Год на исходе. Ты не отдал не только сто, но даже двадцать. Поэтому к тебе придут десять нукеров. Выселят из дома и заберут скотину. Жена пойдет ко мне в рабыни. Ты здесь, чтобы просить отсрочку? Я не даю отсрочек. Таков у нас Закон, ты его знаешь. Твой долг– сто двадцать пять ракушек. Иди!
– Мой долг сто двадцать по Закону, господин! Откуда вылупились еще пять?
– Я нарастил твой долг сейчас на пять ракушек, за то, что ты сделал мне скучно. Мне стало скучно от тебя. Иди, сказал.
– Архонт красиво смотрится на фоне перламутровых безделиц – сказал должник. Змеилась чахлая и непонятная усмешка на губах – здесь их достаточно, чтобы скупить всю живность у зулусов с суахили. И их дома. И жен их, и детей.
– Иди, не засоряй мне уши, – закрыл глаза главарь Хабиру. Зевота раздирала его рот.
– Но мой Архонт не так все понял. Я разве клянчил отстрочить мне долги?
– Тогда зачем ты здесь?
– Чтобы услышать твою просьбу. Архонт сейчас меня попросит: премудрый Садихен, не отдавай свой долг, поскольку ты ничего уже не должен.
Зевота разом прекратилась у Архонта и улетучивалась скука, ползуче заменяясь разъедающей тревогой: как-то не так ведет себя туземец, и говорит не то.
– У Садихена повредилась голова на солнце, – угрюмо ворохнулся в кресле Ич – сейчас ее поправят.

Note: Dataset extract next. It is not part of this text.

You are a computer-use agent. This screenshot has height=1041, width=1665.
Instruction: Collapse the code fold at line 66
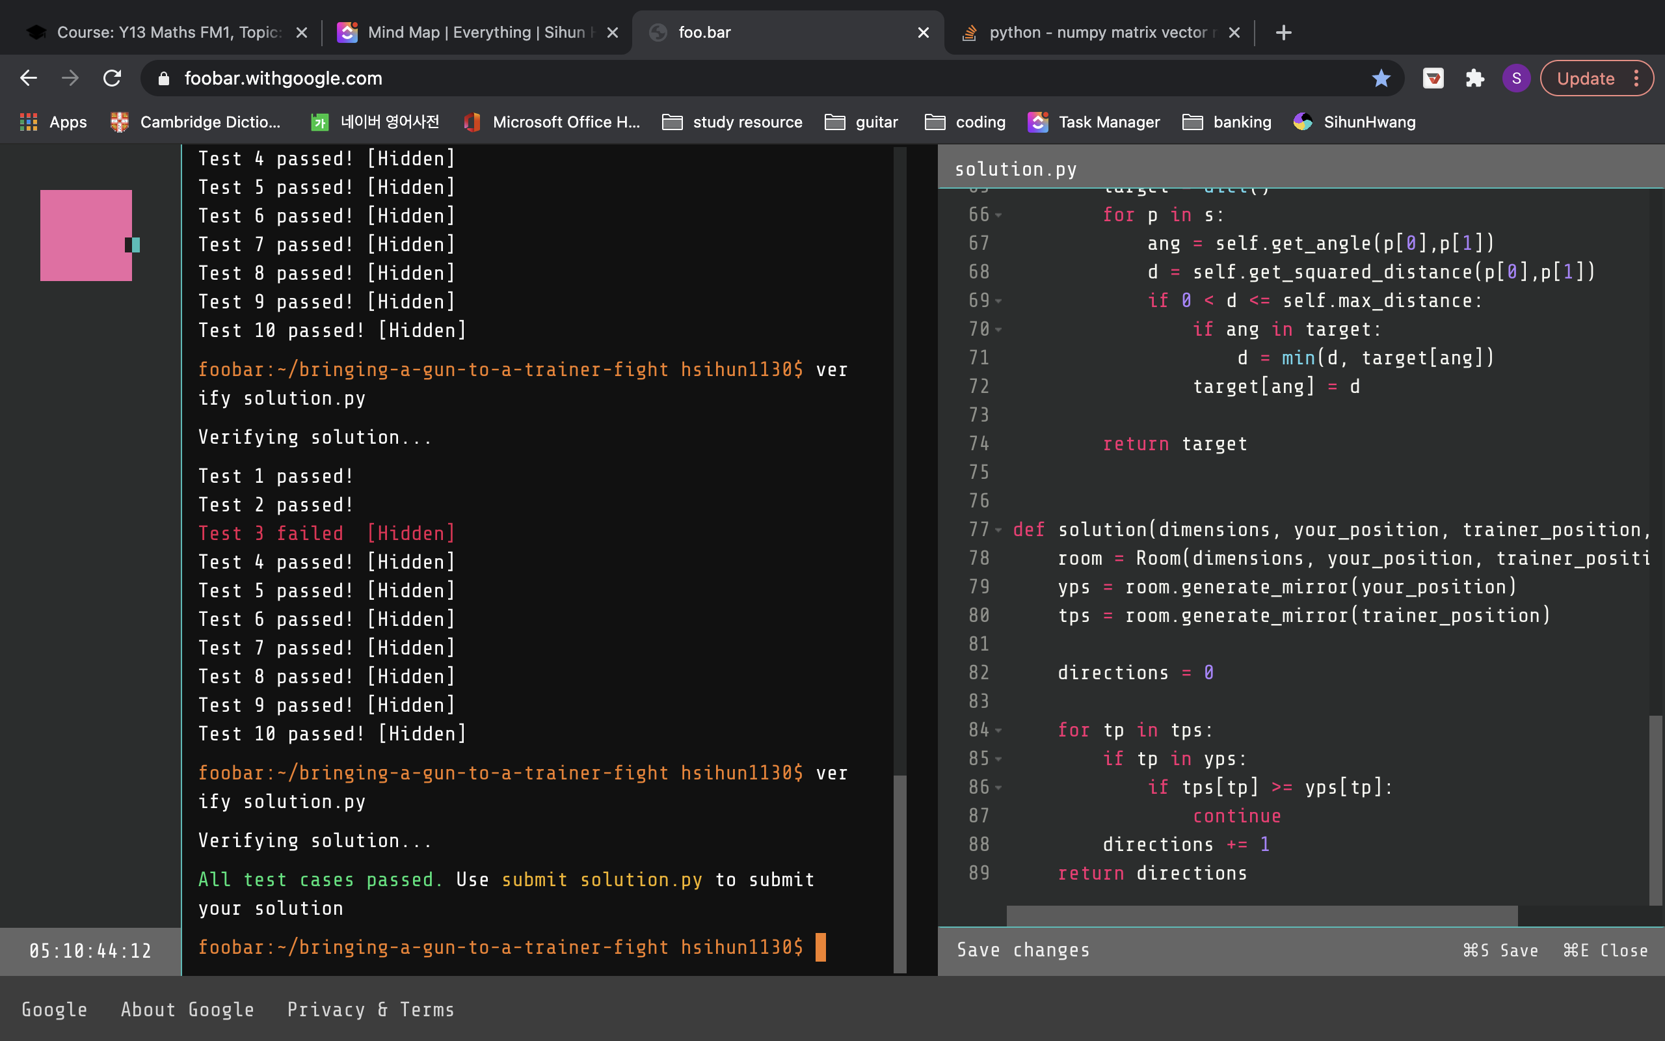coord(998,215)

– Я не закончил, господин. Архонт, вдобавок к первой просьбе, сам мне предложит сто ракушек. А может быть и больше. Без отдачи. За весть, которая созрела в этой голове и просится наружу. Он постучал ладонью по затылку и встал с колен. Буровили его отточеные зрачки безжалостного рабовладельца..

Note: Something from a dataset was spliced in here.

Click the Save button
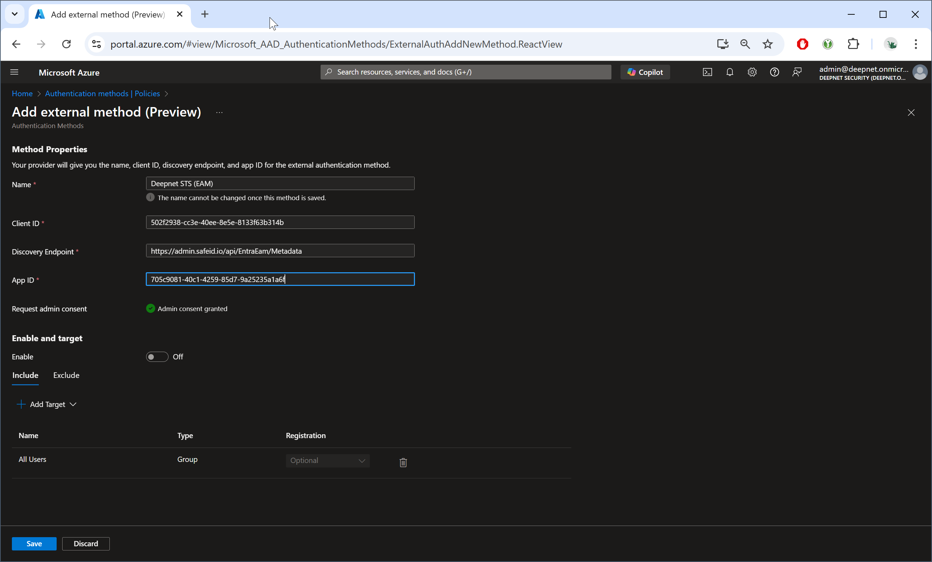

– Я наблюдал за вами год. За тем, чем заняты твои Хабиру, почти что год я наблюдал, мой господин. И думал. И сделал выводы. Пока они гнездятся здесь, под лобной костью Садихена, Архонт может поспать спокойно. Но не долго.
– Ты угрожаешь мне?!– изумление заполняло Архонта. Заполнив – затопило разум, предостерегавший: надо смирить себя, дослушать должника. Тот здесь неспроста, и вид его и наглость взмутили устоявшуюся гладь комфорта, к которому Ич с Олой продирались через кровь и битвы, через лишения и трупы – столетия ломилась их Хабиру-каста.
Архонт хлопнул в ладони, вызывая стражу. Когда вбежали двое, он указал на Садихена:
– Он надоел мне!
Учитель запустил ладонь в карман хитона и бросил на колени Ичу какую-то костяшку. Его схватили под руки и, сдернув с места поволокли к двери.
– Ты мне принес одну мою ракушку? – недоумение опаляло хозяина фазенды.